Posted: Thu Oct 01, 2015 5:28 pm
by John Adams
I just happened to be sitting here posting something on VGOEmu when the post Preview seemed to lock up, just hung there. I tried logging into the webserver box real quick to see what MySQL was doing, but couldn't even connect to the machine. I then tried launching vSphere client to see what condition the VM was in, and couldn't even get into that! In my last desperate attempt, I simply tried to ping http://www.google.com, and got nothing.

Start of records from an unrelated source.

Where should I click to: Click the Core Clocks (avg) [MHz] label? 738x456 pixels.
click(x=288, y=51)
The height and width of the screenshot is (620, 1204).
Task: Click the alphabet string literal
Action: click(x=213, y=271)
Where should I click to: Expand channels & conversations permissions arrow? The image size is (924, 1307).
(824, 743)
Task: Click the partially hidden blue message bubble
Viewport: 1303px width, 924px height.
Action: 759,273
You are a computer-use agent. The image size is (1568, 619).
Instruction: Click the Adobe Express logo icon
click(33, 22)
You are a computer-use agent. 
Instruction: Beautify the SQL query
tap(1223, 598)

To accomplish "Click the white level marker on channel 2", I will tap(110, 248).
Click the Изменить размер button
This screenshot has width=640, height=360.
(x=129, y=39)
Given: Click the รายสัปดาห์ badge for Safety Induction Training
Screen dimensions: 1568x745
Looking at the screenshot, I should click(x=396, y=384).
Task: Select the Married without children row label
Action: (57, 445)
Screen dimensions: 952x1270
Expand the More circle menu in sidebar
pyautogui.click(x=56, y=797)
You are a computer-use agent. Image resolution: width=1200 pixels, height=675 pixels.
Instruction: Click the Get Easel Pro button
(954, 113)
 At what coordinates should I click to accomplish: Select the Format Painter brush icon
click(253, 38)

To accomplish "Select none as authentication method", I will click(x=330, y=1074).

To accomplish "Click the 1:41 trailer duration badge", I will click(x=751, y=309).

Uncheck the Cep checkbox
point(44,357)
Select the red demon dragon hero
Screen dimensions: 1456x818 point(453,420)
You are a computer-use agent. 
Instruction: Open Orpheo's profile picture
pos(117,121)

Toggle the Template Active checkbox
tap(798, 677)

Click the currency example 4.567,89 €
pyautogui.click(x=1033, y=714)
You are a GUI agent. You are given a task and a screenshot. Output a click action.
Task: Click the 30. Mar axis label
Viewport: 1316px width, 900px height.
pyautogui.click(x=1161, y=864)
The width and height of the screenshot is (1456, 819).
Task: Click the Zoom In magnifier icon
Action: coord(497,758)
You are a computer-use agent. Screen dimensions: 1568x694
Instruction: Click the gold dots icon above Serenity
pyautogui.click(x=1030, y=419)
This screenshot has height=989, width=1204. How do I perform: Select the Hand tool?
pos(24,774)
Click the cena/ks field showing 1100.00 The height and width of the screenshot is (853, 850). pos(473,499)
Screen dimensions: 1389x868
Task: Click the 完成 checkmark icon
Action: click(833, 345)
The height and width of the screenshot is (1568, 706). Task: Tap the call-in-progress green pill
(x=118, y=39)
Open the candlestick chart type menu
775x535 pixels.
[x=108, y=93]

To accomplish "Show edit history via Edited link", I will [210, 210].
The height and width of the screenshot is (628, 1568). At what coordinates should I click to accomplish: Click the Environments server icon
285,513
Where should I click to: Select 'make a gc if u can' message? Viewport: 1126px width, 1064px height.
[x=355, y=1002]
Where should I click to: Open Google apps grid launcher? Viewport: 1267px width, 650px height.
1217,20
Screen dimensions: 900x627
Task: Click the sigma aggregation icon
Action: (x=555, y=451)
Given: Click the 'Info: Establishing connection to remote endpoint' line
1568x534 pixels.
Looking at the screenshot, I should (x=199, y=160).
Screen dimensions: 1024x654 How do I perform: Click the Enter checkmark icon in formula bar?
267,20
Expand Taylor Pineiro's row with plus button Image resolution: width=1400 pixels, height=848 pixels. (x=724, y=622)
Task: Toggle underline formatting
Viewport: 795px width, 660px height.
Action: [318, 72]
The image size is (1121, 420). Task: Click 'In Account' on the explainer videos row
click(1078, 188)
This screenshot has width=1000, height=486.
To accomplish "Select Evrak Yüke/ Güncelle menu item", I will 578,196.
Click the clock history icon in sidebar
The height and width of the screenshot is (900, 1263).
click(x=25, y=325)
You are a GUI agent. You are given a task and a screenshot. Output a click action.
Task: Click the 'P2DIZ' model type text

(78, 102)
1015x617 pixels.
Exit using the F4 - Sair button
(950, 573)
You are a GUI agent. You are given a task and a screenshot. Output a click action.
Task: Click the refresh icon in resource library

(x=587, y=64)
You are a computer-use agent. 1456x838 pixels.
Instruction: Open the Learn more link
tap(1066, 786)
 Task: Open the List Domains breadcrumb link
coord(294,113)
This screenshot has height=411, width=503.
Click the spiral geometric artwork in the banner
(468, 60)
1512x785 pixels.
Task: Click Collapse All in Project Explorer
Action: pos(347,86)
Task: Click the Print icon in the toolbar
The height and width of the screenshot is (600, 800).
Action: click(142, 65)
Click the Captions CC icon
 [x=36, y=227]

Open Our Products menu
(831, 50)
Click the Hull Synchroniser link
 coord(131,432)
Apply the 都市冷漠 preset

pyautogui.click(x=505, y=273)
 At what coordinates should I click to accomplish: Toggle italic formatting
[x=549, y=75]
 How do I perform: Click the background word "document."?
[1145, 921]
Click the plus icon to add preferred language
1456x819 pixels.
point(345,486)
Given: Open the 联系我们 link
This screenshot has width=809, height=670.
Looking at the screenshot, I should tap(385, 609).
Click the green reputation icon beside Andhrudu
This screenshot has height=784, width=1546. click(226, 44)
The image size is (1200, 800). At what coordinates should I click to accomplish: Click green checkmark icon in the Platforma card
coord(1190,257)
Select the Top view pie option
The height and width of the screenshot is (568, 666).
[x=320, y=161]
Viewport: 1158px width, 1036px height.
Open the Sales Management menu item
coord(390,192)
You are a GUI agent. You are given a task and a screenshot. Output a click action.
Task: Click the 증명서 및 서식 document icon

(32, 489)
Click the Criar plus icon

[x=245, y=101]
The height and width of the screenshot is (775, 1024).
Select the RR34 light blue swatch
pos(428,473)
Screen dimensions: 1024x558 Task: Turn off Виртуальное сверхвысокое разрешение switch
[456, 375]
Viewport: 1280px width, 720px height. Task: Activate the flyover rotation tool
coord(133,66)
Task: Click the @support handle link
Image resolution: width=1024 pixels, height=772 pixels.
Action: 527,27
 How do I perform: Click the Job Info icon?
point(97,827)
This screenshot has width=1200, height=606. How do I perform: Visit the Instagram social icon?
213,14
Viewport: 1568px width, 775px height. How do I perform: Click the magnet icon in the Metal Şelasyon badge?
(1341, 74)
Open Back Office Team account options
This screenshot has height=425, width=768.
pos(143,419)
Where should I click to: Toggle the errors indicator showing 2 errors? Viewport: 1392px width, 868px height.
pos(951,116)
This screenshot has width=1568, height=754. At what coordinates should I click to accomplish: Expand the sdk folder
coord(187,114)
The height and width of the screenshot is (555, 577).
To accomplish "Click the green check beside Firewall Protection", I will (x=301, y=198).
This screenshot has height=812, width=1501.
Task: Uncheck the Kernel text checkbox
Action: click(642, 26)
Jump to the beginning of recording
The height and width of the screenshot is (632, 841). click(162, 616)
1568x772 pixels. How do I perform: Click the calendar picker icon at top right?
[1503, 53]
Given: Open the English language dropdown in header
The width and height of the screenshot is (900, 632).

Meanwhile, New Telon and all my other emulators started throwing MySQL has gone away! errors. Tada. Finally, after all this time, it happened right before my eyes and now I can narrow down what the problem likely is; I have either a bad switch or the NAS is freaking out (which hosts all the virtual machine drives) and literally everything in my empire comes to a complete halt once the AD/DNS server vanishes due to network timeouts, and the rippling effect is that every machine using the database loses DNS and doesn't recover (the lock up lasts over 5 minutes, though I have no idea why yet).

So! I can stop blaming MySQL and go back to blaming my internal network and see if rebuilding a few VMs on a different NAS or local SSD fixes the issue. I am definitely going to move game servers databases to their own machines for a while, too. See if maybe we're just ass-pounding my poor webserver too much with 50+ connections.

Re: The "MySQL has gone away" mystery

Posted: Thu Oct 01, 2015 6:11 pm
by Glaxono
Sounds like a faulty switch or a faulty HBA on your DNS server. And an easily tested with a back-up switch and/or HBA Is your AD/DNS a guest on one of your hosts?

Re: The "MySQL has gone away" mystery

Posted: Fri Oct 02, 2015 7:33 am
by John Adams
The DNS servers vmdk is indeed resident on the NAS, so when it was hiccuping, everything halted. After writing this post (3 hrs later) I discovered Disk 1 in the NAS threw a fault and needed to be swapped. The RAID is rebuilding now, though I still believe there's a problem with intermittency in my home network. At least now there's a clue as to why this is happening.

The simplest thing for us (VGO) to do is fix the reconnect issue with MySQL - as all the other emulators I run reconnect fine - VGO is the only one who, once the connection is lost, it's gone forever.